Putin has discarded the minor inhibitions of what NATO calls his “hybrid war” — giving slightly surreptitious aid to Russian separatists; brazenly infiltrating Russian soldiers in unmarked uniforms. Russia has invaded Ukraine, although the Obama administration likes the semantic anesthesia of calling it an “incursion.” Putin does not pretend that it will be, like President Nixon’s 1970 “incursion” into Cambodia, temporary.

So, suppose Putin, reprising his Ukrainian success, orchestrates unrest among the Russian-speaking minorities in Latvia, Lithuania or Estonia. Then, recycling Hitler’s words that his country “could not remain inactive,” Putin invades one of these NATO members. Either NATO invokes Article 5 — an attack on any member is an attack on all — or NATO disappears and the Soviet Union, NATO’s original raison d’etre, is avenged.

Although no one more thoroughly detested Hitler’s regime that Gen. Erwin Rommel served, Winston Churchill acknowledged in January 1942 in the House of Commons the talent of Britain’s enemy: “We have a very daring and skillful opponent against us, and, may I say across the havoc of war, a great general.” Putin is, the West should similarly acknowledge, more talented and dangerous than either Nikita Khrushchev or Leonid Brezhnev. Their truculence was not fueled by fury. Putin’s essence is anger. It is a smoldering amalgam of resentment (of Russia’s diminishment because of the Soviet Union’s collapse), revanchist ambitions (regarding formerly Soviet territories and spheres of influence), cultural loathing (for the pluralism of open societies) and ethnic chauvinism that presages “ethnic cleansing” of non-Russians from portions of Putin’s expanding Russia.

This is more than merely the fascist mind; its ethnic-cum-racial component makes it Hitlerian. Hence Putin is “unpredictable” only to those unfamiliar with the 1930s. Regarding the roles of resentment and vengeance, remember where Hitler insisted that France formally capitulate in 1940 — in the railroad carriage near the town of Compiegne, where Germany signed the 1918 armistice.

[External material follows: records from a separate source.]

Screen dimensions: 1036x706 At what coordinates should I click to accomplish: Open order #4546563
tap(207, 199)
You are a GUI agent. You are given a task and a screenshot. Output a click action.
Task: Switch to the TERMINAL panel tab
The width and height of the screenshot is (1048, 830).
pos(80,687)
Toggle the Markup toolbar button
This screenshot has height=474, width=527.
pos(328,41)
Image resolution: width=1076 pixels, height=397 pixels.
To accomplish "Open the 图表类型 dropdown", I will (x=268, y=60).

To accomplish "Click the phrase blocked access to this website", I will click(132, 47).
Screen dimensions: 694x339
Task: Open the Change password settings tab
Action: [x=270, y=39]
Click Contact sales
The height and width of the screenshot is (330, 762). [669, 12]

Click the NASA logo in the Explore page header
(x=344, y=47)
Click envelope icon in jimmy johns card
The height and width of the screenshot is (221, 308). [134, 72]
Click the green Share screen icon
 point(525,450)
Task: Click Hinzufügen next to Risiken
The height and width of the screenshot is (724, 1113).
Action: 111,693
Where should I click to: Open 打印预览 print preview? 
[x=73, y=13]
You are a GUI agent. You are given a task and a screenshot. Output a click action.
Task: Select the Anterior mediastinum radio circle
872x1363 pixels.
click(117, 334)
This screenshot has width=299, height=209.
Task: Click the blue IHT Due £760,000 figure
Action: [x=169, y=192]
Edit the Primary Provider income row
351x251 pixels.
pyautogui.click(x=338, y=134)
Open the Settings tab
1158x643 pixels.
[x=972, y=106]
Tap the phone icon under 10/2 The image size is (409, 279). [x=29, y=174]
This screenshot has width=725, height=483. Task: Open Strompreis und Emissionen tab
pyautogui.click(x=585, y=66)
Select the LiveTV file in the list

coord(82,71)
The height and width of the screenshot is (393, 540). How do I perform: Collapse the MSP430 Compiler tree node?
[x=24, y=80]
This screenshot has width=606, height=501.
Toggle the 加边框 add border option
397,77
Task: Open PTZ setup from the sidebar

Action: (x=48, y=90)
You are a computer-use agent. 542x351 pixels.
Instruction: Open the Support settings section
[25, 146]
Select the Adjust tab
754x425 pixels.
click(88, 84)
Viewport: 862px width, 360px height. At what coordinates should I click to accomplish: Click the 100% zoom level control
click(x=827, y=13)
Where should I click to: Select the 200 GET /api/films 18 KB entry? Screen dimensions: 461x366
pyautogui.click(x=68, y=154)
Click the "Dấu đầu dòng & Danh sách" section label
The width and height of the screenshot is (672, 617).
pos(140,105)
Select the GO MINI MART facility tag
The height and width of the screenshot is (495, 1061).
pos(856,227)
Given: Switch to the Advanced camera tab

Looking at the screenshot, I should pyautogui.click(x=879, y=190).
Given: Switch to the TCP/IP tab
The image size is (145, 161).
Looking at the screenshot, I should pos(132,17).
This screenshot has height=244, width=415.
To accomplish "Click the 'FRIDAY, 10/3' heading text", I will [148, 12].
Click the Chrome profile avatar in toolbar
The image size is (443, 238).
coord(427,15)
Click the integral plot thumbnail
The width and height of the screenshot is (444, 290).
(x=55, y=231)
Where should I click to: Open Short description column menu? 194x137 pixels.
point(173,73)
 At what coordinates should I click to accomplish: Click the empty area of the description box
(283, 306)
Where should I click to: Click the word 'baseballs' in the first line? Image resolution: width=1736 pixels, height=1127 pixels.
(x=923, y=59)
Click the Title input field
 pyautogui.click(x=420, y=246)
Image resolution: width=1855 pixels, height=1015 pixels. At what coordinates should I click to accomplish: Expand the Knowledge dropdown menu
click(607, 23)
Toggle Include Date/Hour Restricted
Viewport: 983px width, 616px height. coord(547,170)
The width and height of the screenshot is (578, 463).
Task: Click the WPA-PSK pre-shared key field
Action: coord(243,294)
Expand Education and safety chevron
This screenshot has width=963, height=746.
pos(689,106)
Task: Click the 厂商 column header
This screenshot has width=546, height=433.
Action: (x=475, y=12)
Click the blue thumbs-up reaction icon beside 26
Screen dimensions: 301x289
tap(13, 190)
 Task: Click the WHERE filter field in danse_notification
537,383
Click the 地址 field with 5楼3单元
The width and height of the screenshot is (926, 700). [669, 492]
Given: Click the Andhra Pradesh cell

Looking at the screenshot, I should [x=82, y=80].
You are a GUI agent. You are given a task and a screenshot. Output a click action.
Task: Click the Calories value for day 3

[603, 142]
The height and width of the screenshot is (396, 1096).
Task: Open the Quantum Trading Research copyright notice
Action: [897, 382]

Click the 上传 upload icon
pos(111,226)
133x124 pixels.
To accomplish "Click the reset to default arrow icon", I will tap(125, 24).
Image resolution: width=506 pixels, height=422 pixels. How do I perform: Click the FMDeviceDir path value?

Since its emancipation by the Soviet Union’s demise, Ukraine has been ravaged by corruption that frays national sentiment, which even before this was a tenuous phenomenon. In “The Long Shadow: The Legacies of the Great War in the Twentieth Century,” David Reynolds of Cambridge University cites a British diplomat’s 1918 analysis:

“Were one to ask the average peasant in the Ukraine his nationality, he would answer that he is Greek Orthodox; if pressed to say whether he is a Great Russian, a Pole, or a Ukrainian he would probably reply that he is a peasant; and if one insisted on knowing what language he spoke, he would say that he talked ‘the local tongue.’”

Ukraine may be an ethnic casserole susceptible to diminishment by Putin’s ladle. But the Baltic States, by virtue of their NATO membership, are, regardless of their histories or sociologies, decisively different. And given Putin’s animus, nourished by his negligibly resisted success in Ukraine, he is more dangerous than the Islamic State.

This group is perhaps 20,000 fighters possessing some artillery and armor but no air force. It is an island of tenuously occupied territory in a sea of hostile regimes — those of Saudi Arabia, Jordan, Syria, Iran, Iraq and Iraq’s Kurdish region, which has its own regime. These command approximately 2 million troops who, with ample air power, can pulverize the Islamic State whenever the regimes summon the will to do so.

U.S. participation in this should be conditional on the regional powers putting their militaries where their mouths (sometimes) are in the fight against radical Islamists. U.S. participation in defense of the Baltic States is unconditional.